▸ **WHAT IS EXPECTED**:
Continue the passage about Vansleb's mission to Abyssinia for Duke Ernest from its last sentence.

▸ **PASSAGE SHOWN**:

§

He referred, of course, to Vansleb, who was already fully advised in the matter from long conferences with Ludolf.

Duke Ernest assumed all the expenses of the mission, drew up the necessary instructions, and traced the itinerary to be followed.

Vansleb was to make his way to Egypt, and thence to Abyssinia, with no more apparent object than the ordinary curiosity of a traveller desirous of studying the language and the natural history of the country. In case he found influential men favorably disposed, he was to advise them confidentially that a German prince named Ernest, who held the Abyssinians in high esteem, as well for their warlike qualities as for their attachment to the ancient faith of their fathers, had given him letters for them in their own language, and that he was willing to make the necessary advances in money to bring to Europe a certain number of well-disposed young Abyssinians desirous of instructing themselves as to the condition of the Christian reformed churches, and thus bring about, between the two peoples and confessions, a sincere and lasting friendship.

In every respect the proposition suited Vansleb. The arrangement was soon completed, and he was invested with all the necessary powers of an ambassador, but in a disguised and indirect form, with special instructions not to exhibit his credentials until fully satisfied that his advances would be met.

§

▸ **SUPPLIED DATA**:
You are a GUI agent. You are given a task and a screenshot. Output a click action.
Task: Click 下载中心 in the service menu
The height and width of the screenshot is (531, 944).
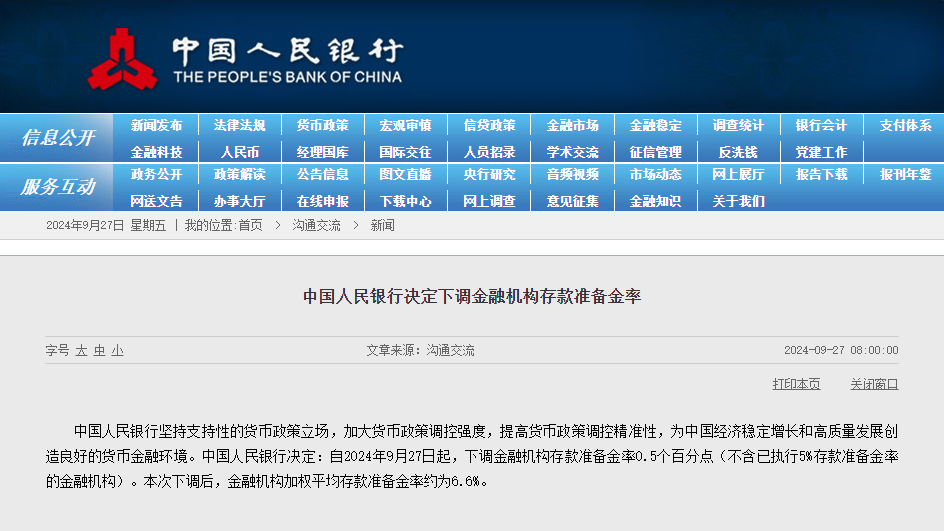click(x=405, y=200)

§

▸ **ANSWER TO THIS EXERCISE**:
The result of this remarkable embassy is soon told. Ludolf himself relates that he does not know whether to attribute the failure of a plan conceived with all possible prudence to the parsimony of the duke or to the imprudence of Vansleb. That Ludolf, who, after this period, never hesitated to paint Vansleb in the blackest colors, should make it a matter of doubt, is quite enough to justify the latter.

And now let us accompany Vansleb on his route to Ethiopia. He reached Cairo in January, 1664, and spent a year in visiting Egypt, and in studying and copying Abyssinian books. The Coptic Patriarch of Alexandria, Matthew de Mir, whose jurisdiction extended over the churches of Ethiopia, dissuaded Vansleb from attempting to penetrate that country, and he addressed Duke Ernest a letter in Arabic, giving the reasons for his advice, which letter is still preserved in the ducal library of Saxe-Gotha.

And now the grand project of Ernest was visited—humanly speaking—with poetic justice. The Coptic patriarch, who was pleased with Vansleb, obtained from him an exposition of the history of the reformation and of Lutheran doctrine, and Vansleb, instructed in return, could, as he listened to the patriarch, compare the German novelties with the antique symbol of the oriental communions. The result was inevitable, and he began to see a light that illuminated his mind and made evident his errors. He soon afterward embarked for Italy, fully resolved to seek admission to the Catholic Church.

Landing at Leghorn, he went to Florence, where he spent some time, and was protected by the prince, who was afterward Cosmo (de' Medici) III. Here, also, he made the acquaintance of the British ambassador, Finch, whom he subsequently met at Smyrna. Going to Rome, he there abjured Protestantism, was received into the church, and entered the Dominican convent of the Minerva. This order, specially devoted to teaching and preaching, was best suited to his tastes and habits.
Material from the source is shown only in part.